## Set task 1
Pull out each line of the records that contains the string "width".

## Extract
★ ★ ★ ★ ★ ★ ★
Note the very accurate determination of the
$\rho (770)$ decay constant.  This determination is 
dominated by the perturbative ($D=0$)
contributions to the OPE,
and hence by the value of the running coupling, $\alpha_s$.
While a determination of a non-perturbative quantity
like $g_\rho$ in terms of a perturbative
one like $\alpha_s$ might sound implausible,
we remind the reader that this
is possible because we have used empirical non-perturbative
information (in the form of resonance masses and widths)
as input to the sum rules.  Once this information
has been input, analyticity relates 
the running coupling and the resonance decay constants
via the basic FESR relation Eq.~(\ref{basicfesr}).

In light of above discussion, we chose to study
the isovector scalar channel using the pinch-weighted
FESR method.
For the spectral 
function we employ a sum of 
$a_0(980)$ and $a_0(1450)$ contributions, using experimental input
for the masses and widths.  $s_0$ is then restricted
to lie at or below the upper edge of the second resonance region
(actually, somewhat higher, since the zero at $s=s_0$ means
that the region just below $s_0$ in the spectral integral
has negligible weight).  We take the maximum
value of $s_0$ to be $3.0\ {\rm GeV}^2$.  

On the OPE
side, the expressions for the dimension $D=0,2,4$ and $6$
contributions are given in
Refs.~\cite{jm,cps}, and will not be reproduced here.
The $D=0$ (perturbative) contribution is known to four-loop
order, and is determined by the running light quark
masses and coupling.  The light quark mass scale is set by
any one of $m_u, m_d, m_s$, since the mass ratios
are determined by ChPT\cite{leutwylerqmasses}.  
We employ, as our basic input, 
the value $m_s(2 \ {\rm GeV})=115\pm 8\ {\rm MeV}$
(quoted in the $\overline{MS}$ scheme) determined in Ref.~\cite{kmms}.
{\it Ratios} of decay
constants are, of course, independent of this choice.
As input for the running coupling we take 
$\alpha_s(m_\tau^2)=0.334\pm 0.022$\cite{ALEPH,OPAL}.  The masses and
couplings at other scales are obtained from the exact solutions
of the RG equations generated using the four-loop truncated versions
of the $\beta$\cite{beta4} and $\gamma$\cite{gamma4} functions.
As input for the higher dimension condensate contributions, we 
employ conventional values:  
$\langle \alpha_s G^2\rangle = 0.07\pm .01\ {\rm GeV}^4$\cite{narison97},
$\left( m_u+m_d\right)\langle \bar{u}u\rangle =-f_\pi^2 m_\pi^2$, and
$\langle g\bar{q}\sigma Fq\rangle
=\left( 0.8\pm 0.2\ {\rm GeV}^2\right)\langle \bar{q} q\rangle$\cite{jm}.
★ ★ ★ ★ ★ ★ ★
## Data listing
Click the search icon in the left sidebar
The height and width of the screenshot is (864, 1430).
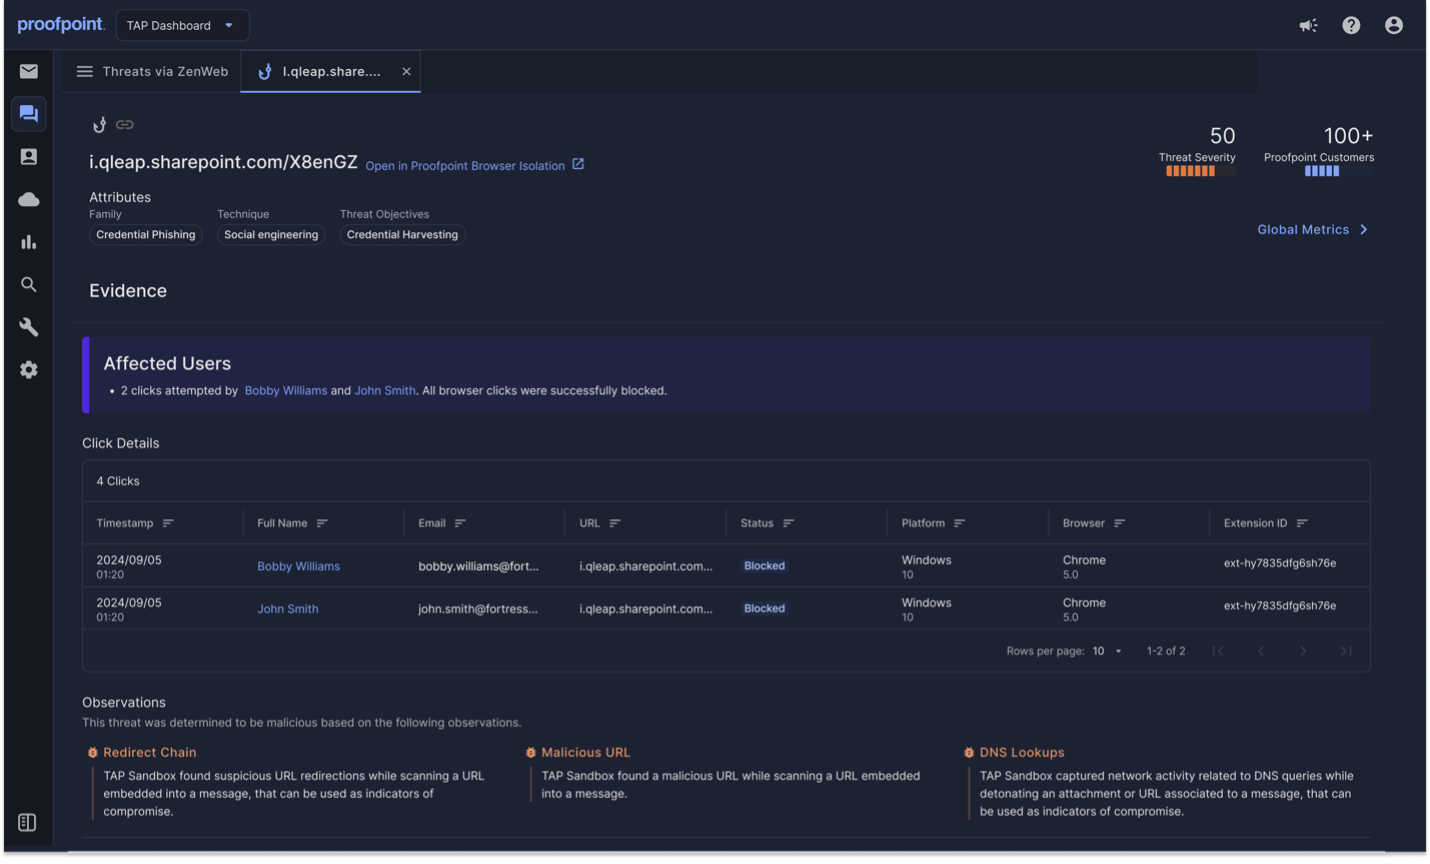[x=28, y=284]
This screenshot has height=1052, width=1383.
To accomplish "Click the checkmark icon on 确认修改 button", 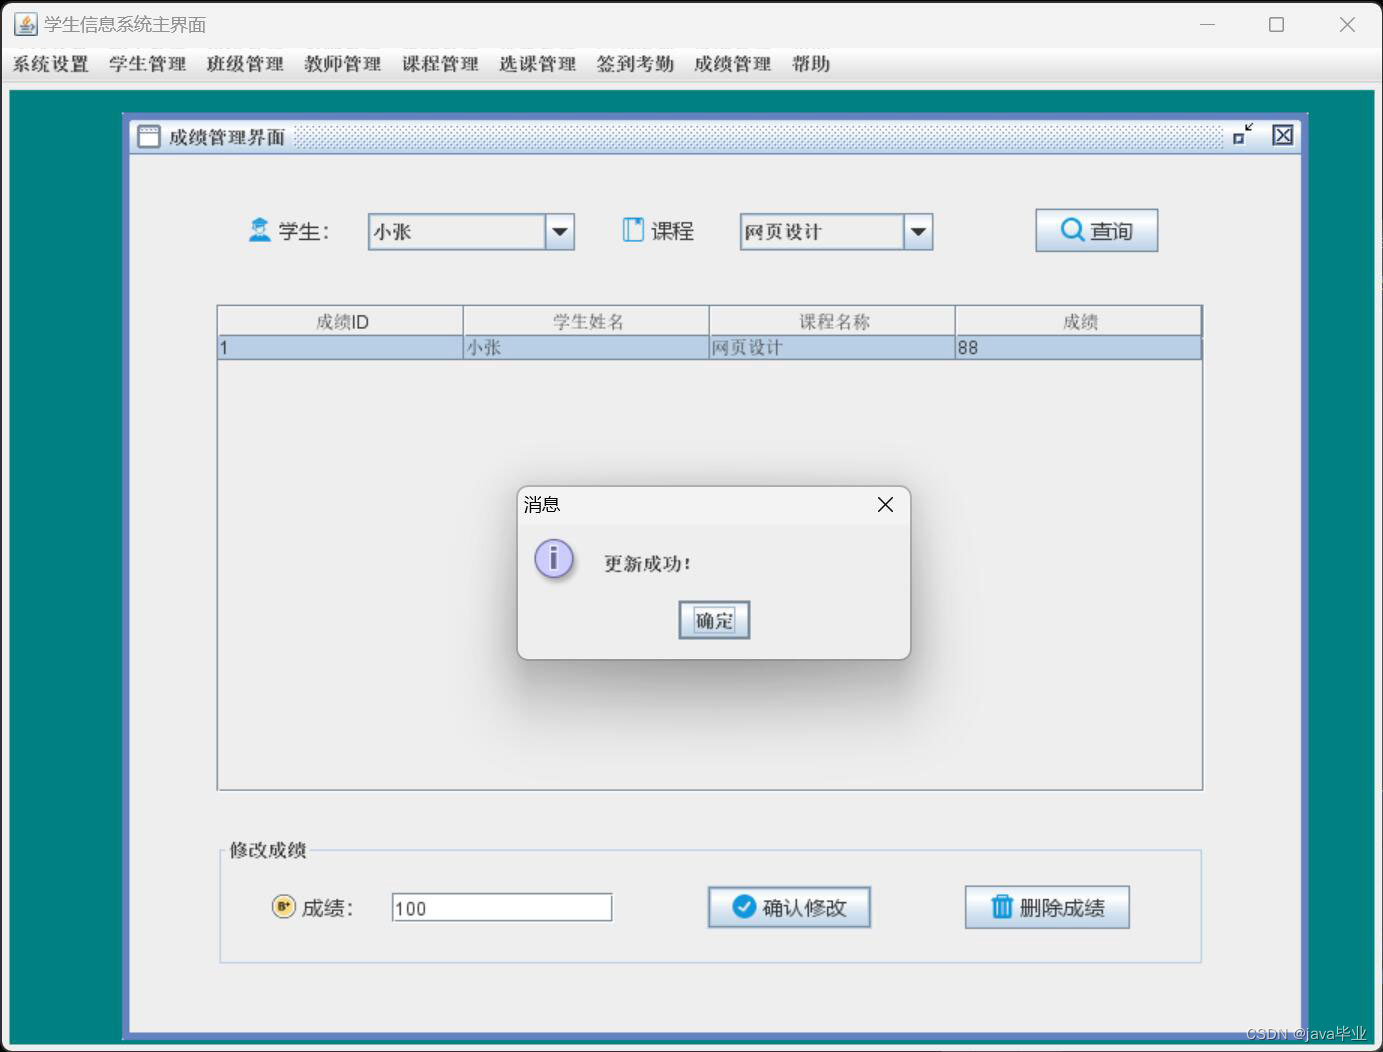I will pos(742,907).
★ ★ ★ ★ ★ ★ ★
## Set task 2
Carry on the passage about finite-energy sum rules for the isovector scalar channel, starting after its last sentence.

## Right answer 1
The height and width of the screenshot is (864, 1430).
This screenshot has height=1052, width=1383.

## Right answer 2
The four-quark $D=6$ condensate terms are taken to have their
vacuum saturation values, modified by an overall multiplicative 
factor, $\rho_{VSA}$.  To be conservative, we consider
the range $\rho_{VSA}=5\pm 5$, allowing, therefore,
up to an order of magnitude violation of vacuum
saturation.  Integrals around the circle $\vert s\vert =s_0$
on the OPE side of Eq.~(\ref{basicfesr}) are all performed using the
contour improvement prescription of LeDiberber and Pich\cite{pld},
which is known to improve convergence, and reduce residual
scale dependence of the truncated perturbative series.  Since
the convergence of the integrated $D=0$ contributions worsens
as $s_0$ is lowered, we have chosen $s_0=2.4\ {\rm GeV}^2$ as
a minimum value for our analysis.  Ideally, to improve convergence,
one would like
to know the mass and width of the third $a_0$ resonance,
and then work at larger scales $s_0$, 
but this is not possible at present.
We discuss our estimate of the resulting truncation errors below.

The last point in need of discussion is the treatment of
instanton effects.  These effects can be important in scalar
and pseudoscalar channels, especially at lower scales such
as those we have been forced to work at here.
The effect of instantons on $\Pi (s)$
is known exactly only in the approximation in
which one treats the single instanton
configuration in the background of the perturbative vacuum\cite{bbb,np}.
It is known, however, that quark and gluon condensates
strongly affect the density for large scale
instantons\cite{svzinstantons}.  Since
contributions in
Refs.~\cite{bbb,np}, 
from instantons large enough to be
subject to this effect are known to be significant\cite{bbb},
the exact results are of only schematic use
(as pointed out by the authors themselves).  An alternate
representation of instanton
effects is provided by the instanton liquid model, in which the
effective instanton density is assumed to be sharply
peaked around a single effective average size\cite{instantonliquid}.
Although this sharp peaking leads to a slower fall-off with $q^2$ than would
be obtained using a broader distribution of sizes\cite{chibisov},
the model has the advantage of being phenomenologically
constrained\cite{instantonliquid}.  
We have, therefore, employed the instanton liquid model.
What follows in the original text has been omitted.